Notatki gamescomowe #4
Drugi dzień właściwych targów, pierwszy z udziałem publiczności. Gracze wylądowali!
I jest ich dużo, bardzo dużo. Jest środek tygodnia, więc na razie są w większości młodzi, akurat mają wakacje. To właśnie na takich targach widać najwyraźniej całą kulturę, popkulturę czy też może subkulturę narosłą wokół grania. Kulturę fanów.
Jeśli kiedyś myśleliście, że największym Waszym skarbem jest koszulka ze wzorem z ukochanej gry i warto ją założyć na tego rodzaju targi, to to samo pomyślało kilka tysięcy innych osób. Nieco wbrew starej punkowej zasadzie, że towarzyskim faux pas jest pojawianie się na koncercie w koszulce zespołu, który właśnie gra.

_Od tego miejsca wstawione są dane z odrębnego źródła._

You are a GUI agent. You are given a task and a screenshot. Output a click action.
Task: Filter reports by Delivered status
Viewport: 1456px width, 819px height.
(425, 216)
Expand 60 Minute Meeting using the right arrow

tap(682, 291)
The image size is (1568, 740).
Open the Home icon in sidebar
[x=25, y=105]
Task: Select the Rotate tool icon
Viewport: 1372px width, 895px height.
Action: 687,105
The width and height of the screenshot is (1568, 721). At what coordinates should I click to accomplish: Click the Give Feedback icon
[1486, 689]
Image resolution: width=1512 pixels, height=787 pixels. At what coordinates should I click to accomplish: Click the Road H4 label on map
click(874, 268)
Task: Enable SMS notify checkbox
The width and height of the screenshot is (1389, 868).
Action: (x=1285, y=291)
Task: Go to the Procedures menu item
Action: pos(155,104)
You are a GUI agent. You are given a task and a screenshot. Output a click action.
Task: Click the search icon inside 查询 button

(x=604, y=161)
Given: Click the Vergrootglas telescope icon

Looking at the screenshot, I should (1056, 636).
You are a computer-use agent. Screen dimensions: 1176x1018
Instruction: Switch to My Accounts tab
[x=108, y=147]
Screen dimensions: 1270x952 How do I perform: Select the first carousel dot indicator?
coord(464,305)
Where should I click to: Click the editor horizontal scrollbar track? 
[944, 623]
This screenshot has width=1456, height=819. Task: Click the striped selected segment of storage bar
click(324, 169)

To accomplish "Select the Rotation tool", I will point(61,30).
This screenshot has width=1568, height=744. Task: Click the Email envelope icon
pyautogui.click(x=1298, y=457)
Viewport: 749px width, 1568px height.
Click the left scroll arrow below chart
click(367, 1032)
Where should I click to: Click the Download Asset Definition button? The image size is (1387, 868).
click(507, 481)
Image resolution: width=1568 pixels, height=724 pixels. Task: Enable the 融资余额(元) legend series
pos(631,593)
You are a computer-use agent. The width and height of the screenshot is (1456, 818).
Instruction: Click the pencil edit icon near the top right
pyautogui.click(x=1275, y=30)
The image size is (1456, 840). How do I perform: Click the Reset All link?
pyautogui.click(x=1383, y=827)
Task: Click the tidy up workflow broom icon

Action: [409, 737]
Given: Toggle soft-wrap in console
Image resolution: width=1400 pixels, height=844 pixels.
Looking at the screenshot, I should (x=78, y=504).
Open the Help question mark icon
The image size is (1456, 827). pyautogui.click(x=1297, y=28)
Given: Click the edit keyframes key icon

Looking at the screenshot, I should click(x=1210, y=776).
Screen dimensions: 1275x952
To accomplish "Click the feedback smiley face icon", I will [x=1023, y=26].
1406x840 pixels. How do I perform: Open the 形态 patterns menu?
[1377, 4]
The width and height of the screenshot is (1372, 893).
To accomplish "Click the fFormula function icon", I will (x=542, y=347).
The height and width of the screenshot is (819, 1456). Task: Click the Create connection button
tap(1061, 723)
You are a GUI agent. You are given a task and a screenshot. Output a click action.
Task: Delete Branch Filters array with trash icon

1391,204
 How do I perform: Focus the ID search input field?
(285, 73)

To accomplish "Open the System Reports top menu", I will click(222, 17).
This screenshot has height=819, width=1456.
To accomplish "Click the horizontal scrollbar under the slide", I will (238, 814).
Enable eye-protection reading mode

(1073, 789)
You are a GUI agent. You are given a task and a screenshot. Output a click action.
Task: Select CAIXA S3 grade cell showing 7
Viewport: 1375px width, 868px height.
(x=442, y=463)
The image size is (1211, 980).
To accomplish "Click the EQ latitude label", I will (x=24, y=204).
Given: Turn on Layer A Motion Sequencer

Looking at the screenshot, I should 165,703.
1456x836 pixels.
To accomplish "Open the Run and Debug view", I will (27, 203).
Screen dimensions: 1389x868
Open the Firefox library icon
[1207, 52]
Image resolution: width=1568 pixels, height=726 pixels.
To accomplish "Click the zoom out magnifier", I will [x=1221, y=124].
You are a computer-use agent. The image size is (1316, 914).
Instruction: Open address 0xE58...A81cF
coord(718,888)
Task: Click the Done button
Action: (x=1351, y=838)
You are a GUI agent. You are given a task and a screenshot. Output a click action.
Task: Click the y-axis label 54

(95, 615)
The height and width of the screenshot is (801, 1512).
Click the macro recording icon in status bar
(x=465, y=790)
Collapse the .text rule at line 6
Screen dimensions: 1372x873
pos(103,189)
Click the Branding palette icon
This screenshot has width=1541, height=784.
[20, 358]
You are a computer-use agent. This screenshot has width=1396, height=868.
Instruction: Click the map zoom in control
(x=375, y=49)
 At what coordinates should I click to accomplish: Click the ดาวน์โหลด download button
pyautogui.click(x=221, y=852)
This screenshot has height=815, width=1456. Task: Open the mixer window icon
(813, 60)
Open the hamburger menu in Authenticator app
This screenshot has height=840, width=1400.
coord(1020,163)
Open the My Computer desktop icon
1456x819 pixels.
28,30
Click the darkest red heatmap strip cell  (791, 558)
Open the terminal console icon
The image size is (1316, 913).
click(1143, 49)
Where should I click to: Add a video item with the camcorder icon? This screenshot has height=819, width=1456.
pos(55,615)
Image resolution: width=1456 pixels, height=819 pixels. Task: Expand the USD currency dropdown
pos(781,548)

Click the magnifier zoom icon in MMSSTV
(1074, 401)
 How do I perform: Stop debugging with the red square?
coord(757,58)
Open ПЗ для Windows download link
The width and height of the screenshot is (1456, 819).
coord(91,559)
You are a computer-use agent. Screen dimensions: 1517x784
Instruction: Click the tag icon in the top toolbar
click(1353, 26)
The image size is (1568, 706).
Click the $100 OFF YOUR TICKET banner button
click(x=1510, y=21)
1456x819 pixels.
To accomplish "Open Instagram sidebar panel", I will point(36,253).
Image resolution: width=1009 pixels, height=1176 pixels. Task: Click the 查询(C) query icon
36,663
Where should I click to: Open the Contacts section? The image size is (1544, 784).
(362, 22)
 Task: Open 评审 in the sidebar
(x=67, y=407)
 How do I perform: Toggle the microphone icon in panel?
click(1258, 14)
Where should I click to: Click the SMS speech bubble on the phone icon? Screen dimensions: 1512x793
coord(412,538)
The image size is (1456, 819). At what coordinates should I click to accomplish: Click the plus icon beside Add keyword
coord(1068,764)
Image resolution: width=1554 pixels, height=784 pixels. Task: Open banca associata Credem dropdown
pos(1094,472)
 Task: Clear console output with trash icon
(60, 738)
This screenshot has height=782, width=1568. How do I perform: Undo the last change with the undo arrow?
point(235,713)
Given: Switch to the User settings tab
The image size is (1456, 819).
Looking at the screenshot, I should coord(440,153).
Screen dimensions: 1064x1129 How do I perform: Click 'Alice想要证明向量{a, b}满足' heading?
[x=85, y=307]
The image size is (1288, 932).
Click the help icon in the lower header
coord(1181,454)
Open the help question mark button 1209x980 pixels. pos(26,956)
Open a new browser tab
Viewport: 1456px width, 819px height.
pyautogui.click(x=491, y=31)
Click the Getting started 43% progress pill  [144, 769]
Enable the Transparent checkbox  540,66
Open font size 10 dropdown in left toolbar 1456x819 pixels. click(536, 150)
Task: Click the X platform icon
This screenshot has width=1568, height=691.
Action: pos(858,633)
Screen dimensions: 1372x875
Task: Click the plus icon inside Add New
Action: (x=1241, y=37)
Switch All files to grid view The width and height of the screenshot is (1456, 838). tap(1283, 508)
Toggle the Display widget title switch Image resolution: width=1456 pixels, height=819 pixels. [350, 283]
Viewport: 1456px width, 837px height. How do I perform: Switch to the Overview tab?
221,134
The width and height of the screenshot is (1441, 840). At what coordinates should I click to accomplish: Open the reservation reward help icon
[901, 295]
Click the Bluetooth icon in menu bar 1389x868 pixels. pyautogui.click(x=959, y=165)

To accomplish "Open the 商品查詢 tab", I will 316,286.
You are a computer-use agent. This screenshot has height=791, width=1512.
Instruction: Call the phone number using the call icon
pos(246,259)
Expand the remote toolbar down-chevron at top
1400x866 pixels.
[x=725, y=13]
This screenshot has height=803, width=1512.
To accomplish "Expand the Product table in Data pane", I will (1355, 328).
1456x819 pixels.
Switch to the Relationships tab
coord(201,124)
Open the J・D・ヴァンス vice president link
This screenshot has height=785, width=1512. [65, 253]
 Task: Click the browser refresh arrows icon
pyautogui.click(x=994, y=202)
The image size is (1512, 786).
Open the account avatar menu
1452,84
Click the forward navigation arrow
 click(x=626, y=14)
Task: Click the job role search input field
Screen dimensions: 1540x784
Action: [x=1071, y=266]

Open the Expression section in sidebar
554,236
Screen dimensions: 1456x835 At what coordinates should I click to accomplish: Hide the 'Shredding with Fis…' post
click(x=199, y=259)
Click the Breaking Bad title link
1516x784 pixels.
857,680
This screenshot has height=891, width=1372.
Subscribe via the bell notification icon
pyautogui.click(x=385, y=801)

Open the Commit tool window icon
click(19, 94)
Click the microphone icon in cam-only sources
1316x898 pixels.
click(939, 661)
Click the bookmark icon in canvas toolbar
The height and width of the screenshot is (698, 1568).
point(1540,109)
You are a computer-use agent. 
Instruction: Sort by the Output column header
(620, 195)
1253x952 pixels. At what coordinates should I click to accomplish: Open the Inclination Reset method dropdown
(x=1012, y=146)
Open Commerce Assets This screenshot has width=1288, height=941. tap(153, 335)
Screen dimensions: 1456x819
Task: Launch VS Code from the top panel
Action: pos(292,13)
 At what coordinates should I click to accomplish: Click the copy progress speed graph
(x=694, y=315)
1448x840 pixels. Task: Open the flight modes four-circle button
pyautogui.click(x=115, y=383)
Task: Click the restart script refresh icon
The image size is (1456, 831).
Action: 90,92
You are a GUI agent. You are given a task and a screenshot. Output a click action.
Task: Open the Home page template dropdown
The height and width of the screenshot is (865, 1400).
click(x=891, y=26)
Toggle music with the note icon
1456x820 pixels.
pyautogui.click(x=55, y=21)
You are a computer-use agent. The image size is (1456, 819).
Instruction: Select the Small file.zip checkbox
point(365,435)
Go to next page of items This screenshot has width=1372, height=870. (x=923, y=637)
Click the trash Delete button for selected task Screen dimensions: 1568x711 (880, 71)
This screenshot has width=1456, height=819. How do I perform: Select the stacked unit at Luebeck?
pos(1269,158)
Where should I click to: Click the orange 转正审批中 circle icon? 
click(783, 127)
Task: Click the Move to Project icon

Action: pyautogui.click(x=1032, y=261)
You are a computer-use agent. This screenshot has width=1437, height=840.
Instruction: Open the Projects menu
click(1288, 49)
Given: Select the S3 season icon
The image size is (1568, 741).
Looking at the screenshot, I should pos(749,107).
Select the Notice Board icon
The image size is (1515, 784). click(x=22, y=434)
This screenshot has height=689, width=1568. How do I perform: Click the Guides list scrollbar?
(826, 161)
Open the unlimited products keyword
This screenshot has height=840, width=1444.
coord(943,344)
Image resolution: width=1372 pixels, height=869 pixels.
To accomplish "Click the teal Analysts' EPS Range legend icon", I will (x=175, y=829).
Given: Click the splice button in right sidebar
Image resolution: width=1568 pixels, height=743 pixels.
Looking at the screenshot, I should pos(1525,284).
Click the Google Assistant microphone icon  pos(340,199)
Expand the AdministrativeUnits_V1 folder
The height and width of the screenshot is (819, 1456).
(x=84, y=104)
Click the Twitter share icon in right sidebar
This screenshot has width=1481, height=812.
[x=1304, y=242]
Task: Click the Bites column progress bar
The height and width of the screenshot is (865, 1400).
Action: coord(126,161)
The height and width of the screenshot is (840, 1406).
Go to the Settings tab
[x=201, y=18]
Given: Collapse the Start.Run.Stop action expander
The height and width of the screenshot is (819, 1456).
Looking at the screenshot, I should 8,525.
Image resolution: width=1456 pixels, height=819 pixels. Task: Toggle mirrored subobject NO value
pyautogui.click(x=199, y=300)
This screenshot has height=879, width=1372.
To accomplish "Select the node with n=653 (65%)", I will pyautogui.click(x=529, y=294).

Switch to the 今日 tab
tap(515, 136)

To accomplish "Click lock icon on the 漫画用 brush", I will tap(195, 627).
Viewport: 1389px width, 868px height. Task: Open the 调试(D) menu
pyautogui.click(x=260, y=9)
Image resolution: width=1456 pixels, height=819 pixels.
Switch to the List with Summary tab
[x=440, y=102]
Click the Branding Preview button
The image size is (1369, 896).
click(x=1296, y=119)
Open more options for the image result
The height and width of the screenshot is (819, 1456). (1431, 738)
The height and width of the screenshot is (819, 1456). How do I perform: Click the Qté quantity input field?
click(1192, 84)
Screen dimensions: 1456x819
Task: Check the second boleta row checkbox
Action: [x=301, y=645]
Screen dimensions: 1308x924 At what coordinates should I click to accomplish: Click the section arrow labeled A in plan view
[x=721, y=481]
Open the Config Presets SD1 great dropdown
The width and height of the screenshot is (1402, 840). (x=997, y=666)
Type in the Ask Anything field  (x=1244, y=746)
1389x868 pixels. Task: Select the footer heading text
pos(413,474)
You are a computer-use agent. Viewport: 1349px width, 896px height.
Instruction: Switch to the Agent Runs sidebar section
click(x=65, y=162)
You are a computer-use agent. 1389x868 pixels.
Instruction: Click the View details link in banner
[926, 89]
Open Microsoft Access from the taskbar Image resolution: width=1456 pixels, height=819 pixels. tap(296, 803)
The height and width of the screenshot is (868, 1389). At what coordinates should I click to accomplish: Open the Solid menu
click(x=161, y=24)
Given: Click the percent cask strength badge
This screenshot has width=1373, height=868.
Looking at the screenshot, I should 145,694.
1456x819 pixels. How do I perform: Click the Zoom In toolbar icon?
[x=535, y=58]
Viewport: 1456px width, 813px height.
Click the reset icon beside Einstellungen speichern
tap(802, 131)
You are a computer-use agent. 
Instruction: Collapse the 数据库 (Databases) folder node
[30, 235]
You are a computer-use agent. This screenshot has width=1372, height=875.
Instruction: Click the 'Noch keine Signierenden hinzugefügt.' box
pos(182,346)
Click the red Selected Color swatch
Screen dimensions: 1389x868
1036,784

Poziom wyżej jest cosplay - widziałem dzisiaj przynajmniej pięciu Ezio, Tadek dwie dziewczyny w podobnym stroju, choć jeśli mu wierzyć o dosyć słusznej tuszy. Nie mogło zabraknąć Mario i Luigi'ego, a także ekipy z Team Fortress 2. Był też mały, rudy i korpulentny Kratos. Gracze kochają gry i uwielbiają to okazywać innym. Czy jest ku temu lepsza okazja niż poświęcone grom targi?
Nad Koelnmesse unosi się teenage spirit, dziś jednak dziewczyny są już znacznie bardziej widoczne niż wczoraj. Hostess też jest więcej i wiąże się z tym pewna zabawna historia, o której kiedy indziej.